Yemen Times Exposes Violations at Prisons [Archives:2001/50/Front Page]
The Political Security Police (PSP) have just released Hassan al-Zaidi, a journalist for the Yemen Times, after being taken Monday of last week from his house. This is indeed the fourth time al-Zaidi has been detained by the PSP. During his detention, al-Zaidi came across some extrajudicial practices rampant at the security departments, which he summarizes as follows:
Detainees at the Political Security Police and the Criminal Investigation Police (CIP) in Sana’a live a miserable life inside the detention rooms of these two organizations. Many of these people had served long terms of imprisonment without even having a trial or an access to a lawyer. During my detention at the Political Security Police headquarters in the Hadda district, I saw many detainees who had spent months without trial. They are held incommunicado for months and simply do not know what will be their destiny. Indeed, all the detainees there are hopeful that the President of the Republic will intervene to end their suffering, particularly during the current month of Ramadan.
Similarly, the detainees at the Criminal Investigation’s prisons in Sana’a live in very bad conditions, as the people in charge of prisons do not even provide them with food, as in the case of the PSP, which allocates a daily ration of four pieces of bread, some tea and rice for each detainee. Further, I found during my detention on December 12, 2001, 40 detainees held in a very small room who have not even been referred to justice. Similarly, I met five detainees who had not undergone any trial or given amnesty, because they had been imprisoned by an influential sheikh and thus only this sheikh can give orders to release them.

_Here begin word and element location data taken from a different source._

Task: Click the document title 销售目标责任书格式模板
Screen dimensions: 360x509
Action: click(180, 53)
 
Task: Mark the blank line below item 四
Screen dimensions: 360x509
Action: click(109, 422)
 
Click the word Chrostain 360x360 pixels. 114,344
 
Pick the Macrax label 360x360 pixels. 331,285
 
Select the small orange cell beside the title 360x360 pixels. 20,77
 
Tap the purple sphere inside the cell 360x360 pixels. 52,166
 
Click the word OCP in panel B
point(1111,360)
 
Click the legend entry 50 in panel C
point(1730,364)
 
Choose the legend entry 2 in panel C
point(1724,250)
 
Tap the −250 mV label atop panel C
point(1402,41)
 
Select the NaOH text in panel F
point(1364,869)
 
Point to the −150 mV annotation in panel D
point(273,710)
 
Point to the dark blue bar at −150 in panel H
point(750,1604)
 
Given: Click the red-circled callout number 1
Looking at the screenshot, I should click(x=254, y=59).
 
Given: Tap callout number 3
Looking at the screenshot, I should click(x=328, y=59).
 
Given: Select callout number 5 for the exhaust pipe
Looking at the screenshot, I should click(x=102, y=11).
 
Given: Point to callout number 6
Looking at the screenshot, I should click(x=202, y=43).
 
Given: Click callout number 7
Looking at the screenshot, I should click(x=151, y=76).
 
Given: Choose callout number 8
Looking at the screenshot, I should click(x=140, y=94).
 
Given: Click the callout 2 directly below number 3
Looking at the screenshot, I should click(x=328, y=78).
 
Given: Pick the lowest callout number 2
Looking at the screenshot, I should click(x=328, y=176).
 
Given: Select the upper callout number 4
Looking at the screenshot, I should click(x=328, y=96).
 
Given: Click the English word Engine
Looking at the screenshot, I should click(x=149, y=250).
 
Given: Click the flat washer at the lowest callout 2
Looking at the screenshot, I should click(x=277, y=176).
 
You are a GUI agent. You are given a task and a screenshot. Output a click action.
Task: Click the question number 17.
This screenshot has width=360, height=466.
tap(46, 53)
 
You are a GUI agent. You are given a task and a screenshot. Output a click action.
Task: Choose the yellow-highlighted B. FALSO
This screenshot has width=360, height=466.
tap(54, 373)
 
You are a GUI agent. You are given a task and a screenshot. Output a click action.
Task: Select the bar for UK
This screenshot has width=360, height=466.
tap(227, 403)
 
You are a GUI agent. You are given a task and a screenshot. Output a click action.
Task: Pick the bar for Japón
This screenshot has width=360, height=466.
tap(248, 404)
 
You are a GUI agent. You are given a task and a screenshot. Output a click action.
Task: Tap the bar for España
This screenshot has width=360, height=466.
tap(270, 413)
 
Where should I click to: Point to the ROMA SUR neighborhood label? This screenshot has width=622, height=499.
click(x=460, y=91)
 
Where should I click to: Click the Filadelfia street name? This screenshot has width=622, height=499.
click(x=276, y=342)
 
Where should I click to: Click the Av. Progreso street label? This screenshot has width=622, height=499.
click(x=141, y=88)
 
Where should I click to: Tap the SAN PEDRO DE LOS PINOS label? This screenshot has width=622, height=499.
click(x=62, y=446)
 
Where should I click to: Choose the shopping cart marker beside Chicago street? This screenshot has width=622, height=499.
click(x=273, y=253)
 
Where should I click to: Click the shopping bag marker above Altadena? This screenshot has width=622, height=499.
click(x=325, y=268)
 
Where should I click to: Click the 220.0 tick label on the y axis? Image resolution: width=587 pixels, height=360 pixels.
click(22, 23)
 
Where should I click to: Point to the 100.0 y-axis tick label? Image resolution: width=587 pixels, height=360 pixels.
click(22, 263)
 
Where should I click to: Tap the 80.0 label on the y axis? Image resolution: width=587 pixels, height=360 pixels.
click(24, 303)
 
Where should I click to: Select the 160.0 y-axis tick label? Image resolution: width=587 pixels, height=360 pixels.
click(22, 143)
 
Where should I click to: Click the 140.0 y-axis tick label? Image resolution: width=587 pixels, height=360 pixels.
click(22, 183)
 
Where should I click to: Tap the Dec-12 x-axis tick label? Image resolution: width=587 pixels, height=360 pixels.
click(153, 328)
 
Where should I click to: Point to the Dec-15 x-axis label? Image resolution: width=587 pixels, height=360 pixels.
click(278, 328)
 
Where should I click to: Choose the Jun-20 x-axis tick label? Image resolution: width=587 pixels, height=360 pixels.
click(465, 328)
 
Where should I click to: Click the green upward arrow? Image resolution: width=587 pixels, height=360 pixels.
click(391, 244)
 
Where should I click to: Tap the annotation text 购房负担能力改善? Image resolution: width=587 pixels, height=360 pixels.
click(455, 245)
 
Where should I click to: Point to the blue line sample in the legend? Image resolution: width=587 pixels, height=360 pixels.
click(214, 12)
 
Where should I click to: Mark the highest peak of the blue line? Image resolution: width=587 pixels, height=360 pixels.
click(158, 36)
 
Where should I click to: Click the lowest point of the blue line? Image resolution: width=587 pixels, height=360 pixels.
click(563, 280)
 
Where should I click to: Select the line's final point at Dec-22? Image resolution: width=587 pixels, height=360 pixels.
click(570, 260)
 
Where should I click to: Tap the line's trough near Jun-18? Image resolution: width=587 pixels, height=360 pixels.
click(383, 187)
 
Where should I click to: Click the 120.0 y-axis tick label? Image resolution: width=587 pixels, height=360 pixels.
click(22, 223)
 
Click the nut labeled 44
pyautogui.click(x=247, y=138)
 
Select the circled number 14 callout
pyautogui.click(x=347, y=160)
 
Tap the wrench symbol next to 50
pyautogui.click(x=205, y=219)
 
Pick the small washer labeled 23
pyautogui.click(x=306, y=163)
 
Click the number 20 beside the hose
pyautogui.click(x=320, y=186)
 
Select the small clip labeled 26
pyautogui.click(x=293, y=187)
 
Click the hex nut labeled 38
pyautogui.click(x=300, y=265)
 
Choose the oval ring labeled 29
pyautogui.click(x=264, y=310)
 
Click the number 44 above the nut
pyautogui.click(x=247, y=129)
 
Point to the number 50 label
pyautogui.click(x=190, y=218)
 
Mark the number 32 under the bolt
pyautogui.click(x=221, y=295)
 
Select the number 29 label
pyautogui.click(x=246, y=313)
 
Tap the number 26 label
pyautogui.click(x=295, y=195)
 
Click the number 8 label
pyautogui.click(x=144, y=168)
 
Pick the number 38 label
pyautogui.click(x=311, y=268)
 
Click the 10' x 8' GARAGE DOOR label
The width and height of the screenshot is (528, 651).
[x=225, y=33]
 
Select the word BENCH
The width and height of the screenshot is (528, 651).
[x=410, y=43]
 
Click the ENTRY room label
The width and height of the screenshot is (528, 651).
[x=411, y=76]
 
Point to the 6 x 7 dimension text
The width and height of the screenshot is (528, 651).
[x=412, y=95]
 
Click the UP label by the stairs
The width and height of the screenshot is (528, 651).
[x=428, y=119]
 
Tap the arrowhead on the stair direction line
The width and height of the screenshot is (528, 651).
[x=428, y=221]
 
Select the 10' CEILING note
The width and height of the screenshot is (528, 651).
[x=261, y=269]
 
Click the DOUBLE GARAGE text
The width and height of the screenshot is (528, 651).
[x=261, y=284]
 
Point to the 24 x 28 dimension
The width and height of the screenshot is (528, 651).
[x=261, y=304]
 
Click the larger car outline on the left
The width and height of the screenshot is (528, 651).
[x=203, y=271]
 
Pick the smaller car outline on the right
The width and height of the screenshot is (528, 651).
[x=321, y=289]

Officials at the Criminal Investigation Police absolutely don’t care about the accommodations and food of the detainees. Consequently, detainees at the CIP have no choice but to order food from outside or to ask their relatives to bring them some; otherwise they will die of hunger. Mistreatment is very rampant at detention facilities of both the PSP and CIP. I was told by a detainee that he was hung upside down for hours by the investigators, so as to give confessions. Moreover, investigators use different means of torture to coerce confessions,, including flapping, snapping and depriving them of sleep. Accordingly, the Ministry of Interior should reconsider the instrumentality of investigations at its different departments and be more compliant with human rights standards and respect for human dignity. I was really surprised to see a jail-keeper demand from detainees money for providing them with water. Indeed, water is frequently cut in order to force the inmates to pay for it. Also, despite the existence of some shops at the CIP, the prices are prohibitively high.
Security departments in Yemen generally extrajudicially take hostages from the family of the person who committed a crime and escaped. In fact, not only Yemenis are found at the PSP, as I met during my tour at some detention facilities, three Egyptians who had served a one-year term of imprisonment and had not yet been released, although the prosecutor-general had earlier ordered their release. The three Egyptian nationals told me that their case has been referred to the President of the Republic and that they had been told by the Minster of Interior that only the President could give orders in their case.
The situation of prisoners really needs immediate interference by the President of the Republic with the view of putting an end for the sufferings of those citizens. The extrajudicial measures frequently used at security departments in Yemen are a breach of established Yemeni law and the Constitution. The living conditions of prisoners should be seriously tackled by both the Minister of Interior and the Chief of the Political Security Police in ways that ensure that all prisoners have access to sufficient food and appropriate healthcare. These are unalienable rights for a detainee as long as he is under investigation or a hostage.
These are some remarks that I found during my extrajudicial and repeated detentions. I hope there will be a listening ear for these remarks and that human rights are duly observed in our country.